══ SUPPLIED MATERIAL ══

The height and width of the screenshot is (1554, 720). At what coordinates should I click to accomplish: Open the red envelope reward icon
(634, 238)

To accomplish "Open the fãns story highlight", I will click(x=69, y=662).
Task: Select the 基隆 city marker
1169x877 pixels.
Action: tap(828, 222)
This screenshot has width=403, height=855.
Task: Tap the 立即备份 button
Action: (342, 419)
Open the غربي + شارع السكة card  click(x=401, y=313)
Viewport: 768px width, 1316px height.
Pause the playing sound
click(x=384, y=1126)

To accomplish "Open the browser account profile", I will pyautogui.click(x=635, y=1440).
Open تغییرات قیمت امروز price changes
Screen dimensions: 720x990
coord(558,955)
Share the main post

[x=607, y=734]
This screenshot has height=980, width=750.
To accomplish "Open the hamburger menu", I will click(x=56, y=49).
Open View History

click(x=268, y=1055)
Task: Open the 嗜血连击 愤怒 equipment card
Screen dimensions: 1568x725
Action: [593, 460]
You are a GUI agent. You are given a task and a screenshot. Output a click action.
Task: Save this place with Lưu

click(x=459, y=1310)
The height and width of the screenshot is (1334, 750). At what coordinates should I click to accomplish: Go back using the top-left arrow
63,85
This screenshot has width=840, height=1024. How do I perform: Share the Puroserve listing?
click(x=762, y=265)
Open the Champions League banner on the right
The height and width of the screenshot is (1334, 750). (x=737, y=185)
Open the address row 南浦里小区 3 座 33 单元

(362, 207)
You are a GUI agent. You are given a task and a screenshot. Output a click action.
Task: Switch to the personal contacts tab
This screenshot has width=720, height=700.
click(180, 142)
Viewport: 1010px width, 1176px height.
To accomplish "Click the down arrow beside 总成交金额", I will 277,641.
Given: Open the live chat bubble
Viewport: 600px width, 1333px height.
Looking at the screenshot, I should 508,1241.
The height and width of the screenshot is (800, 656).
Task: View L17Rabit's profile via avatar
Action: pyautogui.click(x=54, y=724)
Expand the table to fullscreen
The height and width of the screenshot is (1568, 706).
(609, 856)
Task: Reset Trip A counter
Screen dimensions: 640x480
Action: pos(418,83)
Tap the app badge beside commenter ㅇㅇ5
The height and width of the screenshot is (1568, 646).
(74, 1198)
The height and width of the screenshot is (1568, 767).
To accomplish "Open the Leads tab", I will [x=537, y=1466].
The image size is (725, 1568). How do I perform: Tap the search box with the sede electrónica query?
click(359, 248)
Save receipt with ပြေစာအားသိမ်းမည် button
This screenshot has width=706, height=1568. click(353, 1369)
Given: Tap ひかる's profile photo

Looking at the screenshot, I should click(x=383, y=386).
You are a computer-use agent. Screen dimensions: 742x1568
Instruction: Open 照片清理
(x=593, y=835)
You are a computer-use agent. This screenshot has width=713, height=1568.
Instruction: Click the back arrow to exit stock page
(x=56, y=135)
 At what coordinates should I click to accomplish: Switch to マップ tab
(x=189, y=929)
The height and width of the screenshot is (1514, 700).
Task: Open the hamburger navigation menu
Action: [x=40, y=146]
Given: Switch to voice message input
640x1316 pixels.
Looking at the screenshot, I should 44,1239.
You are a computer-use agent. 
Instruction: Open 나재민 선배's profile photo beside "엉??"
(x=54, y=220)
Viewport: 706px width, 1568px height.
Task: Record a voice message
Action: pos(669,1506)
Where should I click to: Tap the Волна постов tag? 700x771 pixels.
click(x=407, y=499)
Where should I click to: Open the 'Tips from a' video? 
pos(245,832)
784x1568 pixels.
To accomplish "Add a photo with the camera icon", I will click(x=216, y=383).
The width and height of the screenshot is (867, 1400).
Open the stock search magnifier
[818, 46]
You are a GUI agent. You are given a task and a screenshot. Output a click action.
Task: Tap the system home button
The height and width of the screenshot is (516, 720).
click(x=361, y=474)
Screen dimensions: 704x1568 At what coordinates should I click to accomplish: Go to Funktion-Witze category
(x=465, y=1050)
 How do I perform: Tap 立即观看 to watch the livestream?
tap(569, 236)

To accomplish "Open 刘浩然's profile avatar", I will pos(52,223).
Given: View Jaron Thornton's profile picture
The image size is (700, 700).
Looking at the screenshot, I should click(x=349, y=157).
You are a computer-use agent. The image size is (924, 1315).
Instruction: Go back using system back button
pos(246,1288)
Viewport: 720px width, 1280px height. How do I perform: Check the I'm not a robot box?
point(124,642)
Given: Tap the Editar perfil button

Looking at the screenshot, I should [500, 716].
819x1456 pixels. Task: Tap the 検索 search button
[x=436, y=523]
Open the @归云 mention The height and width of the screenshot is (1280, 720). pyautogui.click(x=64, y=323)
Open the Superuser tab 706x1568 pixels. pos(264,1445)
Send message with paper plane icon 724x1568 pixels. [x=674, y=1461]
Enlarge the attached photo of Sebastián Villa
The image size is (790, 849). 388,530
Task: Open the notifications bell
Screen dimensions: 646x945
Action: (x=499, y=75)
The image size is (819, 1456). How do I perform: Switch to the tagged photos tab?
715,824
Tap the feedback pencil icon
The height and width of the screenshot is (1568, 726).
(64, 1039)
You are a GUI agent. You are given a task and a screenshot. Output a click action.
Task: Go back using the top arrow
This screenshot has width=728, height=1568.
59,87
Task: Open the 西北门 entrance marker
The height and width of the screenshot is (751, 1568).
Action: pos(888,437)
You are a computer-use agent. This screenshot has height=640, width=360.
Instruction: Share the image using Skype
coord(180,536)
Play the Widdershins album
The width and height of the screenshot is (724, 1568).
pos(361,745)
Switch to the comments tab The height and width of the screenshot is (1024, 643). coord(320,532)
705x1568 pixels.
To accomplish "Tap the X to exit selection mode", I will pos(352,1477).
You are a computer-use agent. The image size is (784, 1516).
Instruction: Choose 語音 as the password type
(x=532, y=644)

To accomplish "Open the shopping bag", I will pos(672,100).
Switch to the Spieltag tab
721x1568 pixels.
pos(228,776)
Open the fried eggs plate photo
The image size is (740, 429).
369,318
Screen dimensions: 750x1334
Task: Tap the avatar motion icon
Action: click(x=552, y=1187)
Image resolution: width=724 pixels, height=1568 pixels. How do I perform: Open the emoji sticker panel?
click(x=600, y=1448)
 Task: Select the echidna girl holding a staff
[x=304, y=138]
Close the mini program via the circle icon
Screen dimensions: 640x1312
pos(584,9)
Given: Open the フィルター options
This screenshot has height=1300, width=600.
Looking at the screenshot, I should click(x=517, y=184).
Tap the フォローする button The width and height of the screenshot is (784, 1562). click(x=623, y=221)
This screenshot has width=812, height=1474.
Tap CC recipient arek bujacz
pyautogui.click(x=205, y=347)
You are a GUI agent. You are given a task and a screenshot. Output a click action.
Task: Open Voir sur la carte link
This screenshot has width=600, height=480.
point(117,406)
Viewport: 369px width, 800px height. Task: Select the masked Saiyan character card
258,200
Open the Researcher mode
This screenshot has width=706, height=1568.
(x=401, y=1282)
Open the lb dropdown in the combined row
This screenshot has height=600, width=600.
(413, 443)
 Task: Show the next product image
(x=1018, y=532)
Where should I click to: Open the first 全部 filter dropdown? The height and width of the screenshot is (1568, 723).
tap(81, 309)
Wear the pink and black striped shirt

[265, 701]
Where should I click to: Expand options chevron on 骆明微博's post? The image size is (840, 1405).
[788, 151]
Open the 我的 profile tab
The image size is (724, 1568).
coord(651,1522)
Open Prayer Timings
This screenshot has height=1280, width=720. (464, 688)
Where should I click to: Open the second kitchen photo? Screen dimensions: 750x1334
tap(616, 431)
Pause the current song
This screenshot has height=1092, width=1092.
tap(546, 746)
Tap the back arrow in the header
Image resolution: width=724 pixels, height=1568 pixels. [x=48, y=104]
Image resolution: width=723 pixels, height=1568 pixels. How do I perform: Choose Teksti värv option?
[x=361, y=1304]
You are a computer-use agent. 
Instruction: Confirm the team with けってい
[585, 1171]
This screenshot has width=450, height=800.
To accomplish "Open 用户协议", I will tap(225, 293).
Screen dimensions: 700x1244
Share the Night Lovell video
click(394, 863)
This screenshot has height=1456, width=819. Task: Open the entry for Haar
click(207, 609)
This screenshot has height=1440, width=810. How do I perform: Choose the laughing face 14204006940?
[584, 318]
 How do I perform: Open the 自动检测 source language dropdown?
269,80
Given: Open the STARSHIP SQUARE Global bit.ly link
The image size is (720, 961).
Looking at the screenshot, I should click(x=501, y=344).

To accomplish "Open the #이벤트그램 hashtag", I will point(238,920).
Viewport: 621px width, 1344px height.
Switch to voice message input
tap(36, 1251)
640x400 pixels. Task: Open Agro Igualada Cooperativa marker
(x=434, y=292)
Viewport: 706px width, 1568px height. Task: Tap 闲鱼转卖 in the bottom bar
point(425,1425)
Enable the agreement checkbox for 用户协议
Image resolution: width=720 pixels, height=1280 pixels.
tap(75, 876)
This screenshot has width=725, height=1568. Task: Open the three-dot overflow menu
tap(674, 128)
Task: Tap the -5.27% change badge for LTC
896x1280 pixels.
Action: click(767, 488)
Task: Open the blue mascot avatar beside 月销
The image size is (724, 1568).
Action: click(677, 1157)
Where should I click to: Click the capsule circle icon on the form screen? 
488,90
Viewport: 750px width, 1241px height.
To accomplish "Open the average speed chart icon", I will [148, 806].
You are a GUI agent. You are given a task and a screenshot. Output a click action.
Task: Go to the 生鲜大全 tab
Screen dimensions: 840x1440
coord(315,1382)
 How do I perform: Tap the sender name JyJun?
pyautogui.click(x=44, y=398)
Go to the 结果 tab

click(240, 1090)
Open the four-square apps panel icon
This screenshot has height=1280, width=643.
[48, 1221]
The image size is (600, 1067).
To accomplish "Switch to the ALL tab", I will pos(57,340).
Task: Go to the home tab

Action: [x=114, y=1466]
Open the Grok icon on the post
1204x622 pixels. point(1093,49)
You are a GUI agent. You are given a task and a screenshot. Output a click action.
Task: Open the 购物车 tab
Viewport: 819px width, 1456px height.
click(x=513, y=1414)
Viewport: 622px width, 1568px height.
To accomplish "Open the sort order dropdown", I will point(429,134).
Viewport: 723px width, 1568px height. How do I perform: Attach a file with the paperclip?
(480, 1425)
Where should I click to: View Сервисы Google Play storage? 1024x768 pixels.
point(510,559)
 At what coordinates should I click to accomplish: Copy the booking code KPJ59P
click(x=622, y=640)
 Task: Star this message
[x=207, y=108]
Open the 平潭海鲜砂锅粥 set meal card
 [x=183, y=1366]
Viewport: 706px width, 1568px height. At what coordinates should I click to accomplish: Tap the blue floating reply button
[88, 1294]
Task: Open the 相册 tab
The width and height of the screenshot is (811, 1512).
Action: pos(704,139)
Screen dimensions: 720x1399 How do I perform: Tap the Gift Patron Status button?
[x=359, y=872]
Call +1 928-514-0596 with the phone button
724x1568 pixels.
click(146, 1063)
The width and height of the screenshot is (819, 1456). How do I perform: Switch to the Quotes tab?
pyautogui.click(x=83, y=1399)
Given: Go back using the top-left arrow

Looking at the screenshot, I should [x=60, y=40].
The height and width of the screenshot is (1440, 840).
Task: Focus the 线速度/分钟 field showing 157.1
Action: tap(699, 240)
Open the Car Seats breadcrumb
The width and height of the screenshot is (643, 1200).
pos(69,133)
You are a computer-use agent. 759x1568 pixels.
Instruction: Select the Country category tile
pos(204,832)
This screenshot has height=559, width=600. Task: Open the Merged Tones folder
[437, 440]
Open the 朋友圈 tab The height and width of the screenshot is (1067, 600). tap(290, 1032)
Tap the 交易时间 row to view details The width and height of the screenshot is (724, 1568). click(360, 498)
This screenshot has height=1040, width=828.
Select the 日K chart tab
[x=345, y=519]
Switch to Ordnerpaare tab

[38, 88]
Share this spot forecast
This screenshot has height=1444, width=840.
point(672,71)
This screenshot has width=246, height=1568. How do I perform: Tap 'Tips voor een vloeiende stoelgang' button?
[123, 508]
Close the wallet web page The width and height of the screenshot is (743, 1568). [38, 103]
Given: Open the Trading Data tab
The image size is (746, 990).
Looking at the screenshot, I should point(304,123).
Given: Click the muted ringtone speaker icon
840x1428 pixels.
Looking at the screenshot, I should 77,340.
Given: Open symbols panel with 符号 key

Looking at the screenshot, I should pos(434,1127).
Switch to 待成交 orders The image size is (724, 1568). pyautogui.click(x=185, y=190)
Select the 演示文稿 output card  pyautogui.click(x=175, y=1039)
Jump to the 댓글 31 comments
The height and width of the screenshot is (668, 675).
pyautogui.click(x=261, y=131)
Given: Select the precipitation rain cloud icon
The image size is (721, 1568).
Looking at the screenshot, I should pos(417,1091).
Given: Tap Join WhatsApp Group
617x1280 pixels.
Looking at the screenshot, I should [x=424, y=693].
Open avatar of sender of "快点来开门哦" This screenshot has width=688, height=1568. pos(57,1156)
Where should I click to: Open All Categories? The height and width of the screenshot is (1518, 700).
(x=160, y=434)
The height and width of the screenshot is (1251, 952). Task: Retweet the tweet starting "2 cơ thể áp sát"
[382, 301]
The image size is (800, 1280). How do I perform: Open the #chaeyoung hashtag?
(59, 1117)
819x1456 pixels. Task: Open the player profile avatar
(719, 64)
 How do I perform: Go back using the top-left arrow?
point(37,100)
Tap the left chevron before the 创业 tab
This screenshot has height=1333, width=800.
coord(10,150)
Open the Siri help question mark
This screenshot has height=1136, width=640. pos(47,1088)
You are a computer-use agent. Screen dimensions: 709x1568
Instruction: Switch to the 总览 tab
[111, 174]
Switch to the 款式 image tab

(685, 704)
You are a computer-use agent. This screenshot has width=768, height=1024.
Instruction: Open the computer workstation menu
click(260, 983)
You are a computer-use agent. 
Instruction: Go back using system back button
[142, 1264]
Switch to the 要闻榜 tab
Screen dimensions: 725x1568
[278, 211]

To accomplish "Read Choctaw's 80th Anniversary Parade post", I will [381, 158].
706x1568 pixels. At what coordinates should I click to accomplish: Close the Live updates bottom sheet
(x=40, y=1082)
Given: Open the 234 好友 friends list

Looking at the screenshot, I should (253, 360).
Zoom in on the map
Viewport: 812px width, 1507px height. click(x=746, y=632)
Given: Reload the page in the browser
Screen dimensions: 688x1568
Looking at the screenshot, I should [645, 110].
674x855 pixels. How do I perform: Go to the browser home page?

═══

EXERCISE REQUIREMENTS: Write out the records above word for word, everything from the line containing "Image resolution: width=723" down to the line containing "[585, 1171]", both of those lines included.

TASK ANSWER:
Image resolution: width=723 pixels, height=1568 pixels. How do I perform: Choose Teksti värv option?
[x=361, y=1304]
You are a computer-use agent. 
Instruction: Confirm the team with けってい
[585, 1171]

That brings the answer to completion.